Dear Weary One,
I see you. I see you breathing deeply, trying not to cry. I can see you’re discouraged, disheartened, dismayed. I see you’ve tried, are trying. I see that you wish I could not see: it would be better not to have witnesses to your failure, right?
I know you want to give up. I know you want to throw things in frustration, throw words up in protest. I see you suffer the unsolicited advice of those who have succeeded in this thing you are attempting, and how their words of help feel like arrows right now: burrowing deep into this very tender, visible vulnerability.
This is what I want to say to you—and to myself—in this moment: the path of failure is as important as the steps to success. More important than the mastery of this skill is the mastery of yourself as you wrestle with it. There is no growth without struggle. The mere passing of time does not bring maturity. What years give us are opportunities to challenge, channel, and change. That which is untested is not yet approved.
But these, the moments of testing and failing, these moments which are being painfully witnessed: these are the moments that shape us the most. It is in these hard spaces that we dig deepest, discern and test our callings, and in which we learn to lean on the Spirit.
Success cannot be measured by the glow of wedding or graduation photographs. Success in love is measured by the hours of testing, when tempers fray, and the nights are long, and patience wears thin. Maybe you lost your temper. Maybe you said terrible things. Maybe you literally threw the book at someone. Maybe you have betrayed trust. Maybe you let down your team. But this moment that feels like failure is an invitation to go deeper and put down the roots without which no tree can truly bear fruit.
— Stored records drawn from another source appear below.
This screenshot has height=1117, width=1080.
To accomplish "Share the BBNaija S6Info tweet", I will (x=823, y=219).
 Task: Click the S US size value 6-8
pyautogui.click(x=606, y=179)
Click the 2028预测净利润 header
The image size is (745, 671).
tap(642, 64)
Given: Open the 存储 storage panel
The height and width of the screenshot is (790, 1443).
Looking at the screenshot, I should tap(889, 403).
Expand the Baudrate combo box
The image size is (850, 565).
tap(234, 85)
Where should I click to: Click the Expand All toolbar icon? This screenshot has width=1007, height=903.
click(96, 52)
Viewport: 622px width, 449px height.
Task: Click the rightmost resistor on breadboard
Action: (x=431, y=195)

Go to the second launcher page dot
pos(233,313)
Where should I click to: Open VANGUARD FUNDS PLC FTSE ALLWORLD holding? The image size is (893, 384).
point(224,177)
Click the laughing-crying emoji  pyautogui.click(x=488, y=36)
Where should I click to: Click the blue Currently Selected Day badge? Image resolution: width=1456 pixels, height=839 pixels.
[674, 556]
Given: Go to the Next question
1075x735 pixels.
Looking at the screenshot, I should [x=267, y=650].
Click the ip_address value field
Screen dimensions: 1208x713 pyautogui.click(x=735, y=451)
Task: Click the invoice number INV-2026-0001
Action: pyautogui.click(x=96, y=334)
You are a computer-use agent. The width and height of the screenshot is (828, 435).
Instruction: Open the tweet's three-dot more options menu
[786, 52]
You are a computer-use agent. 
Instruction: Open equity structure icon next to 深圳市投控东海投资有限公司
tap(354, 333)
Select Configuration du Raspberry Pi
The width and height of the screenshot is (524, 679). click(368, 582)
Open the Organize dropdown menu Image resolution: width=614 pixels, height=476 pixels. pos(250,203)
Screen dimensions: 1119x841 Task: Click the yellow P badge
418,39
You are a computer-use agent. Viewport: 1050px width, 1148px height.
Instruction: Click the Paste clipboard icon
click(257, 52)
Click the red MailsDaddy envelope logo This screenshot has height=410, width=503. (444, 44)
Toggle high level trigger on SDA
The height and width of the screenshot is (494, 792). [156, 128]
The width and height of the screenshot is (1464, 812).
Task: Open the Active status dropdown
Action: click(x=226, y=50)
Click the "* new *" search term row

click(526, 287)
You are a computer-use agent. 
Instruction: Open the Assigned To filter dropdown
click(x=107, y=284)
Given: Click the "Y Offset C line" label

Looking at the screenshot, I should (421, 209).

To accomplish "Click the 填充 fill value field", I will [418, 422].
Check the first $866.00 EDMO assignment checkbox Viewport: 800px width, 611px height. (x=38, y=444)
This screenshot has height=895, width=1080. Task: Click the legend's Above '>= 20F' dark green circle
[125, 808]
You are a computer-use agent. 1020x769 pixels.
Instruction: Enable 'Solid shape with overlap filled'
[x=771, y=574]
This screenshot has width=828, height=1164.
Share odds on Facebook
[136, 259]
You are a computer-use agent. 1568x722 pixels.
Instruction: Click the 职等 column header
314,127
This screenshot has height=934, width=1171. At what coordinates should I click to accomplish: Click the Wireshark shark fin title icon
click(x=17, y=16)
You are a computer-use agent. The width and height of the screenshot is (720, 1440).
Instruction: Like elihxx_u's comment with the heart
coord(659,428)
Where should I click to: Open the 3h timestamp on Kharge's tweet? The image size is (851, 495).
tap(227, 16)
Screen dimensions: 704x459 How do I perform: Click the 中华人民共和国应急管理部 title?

A little while ago, I broke my husband’s favorite coffee mug. My children saw the whole thing, and I was glad. Not because I wanted them to see me break things, or because I wanted to do damage to his things … but because in that moment of splintered ceramics all around, they witnessed something come together: a visual lesson that Mommy makes mistakes, and Daddy was sad, but forgave her.
My instagram feed is full of pictures of success: vacation highlights, craft projects, completed meals, perfectly plated. There are cups of coffee artfully arranged in front of open bibles, relaxed feet strung in hammocks with beachy novels in the foreground. The first and last days of school are snapped and recorded. The video clip of the dance recital and the graduation have been uploaded and shared that we may rejoice in life’s joys together.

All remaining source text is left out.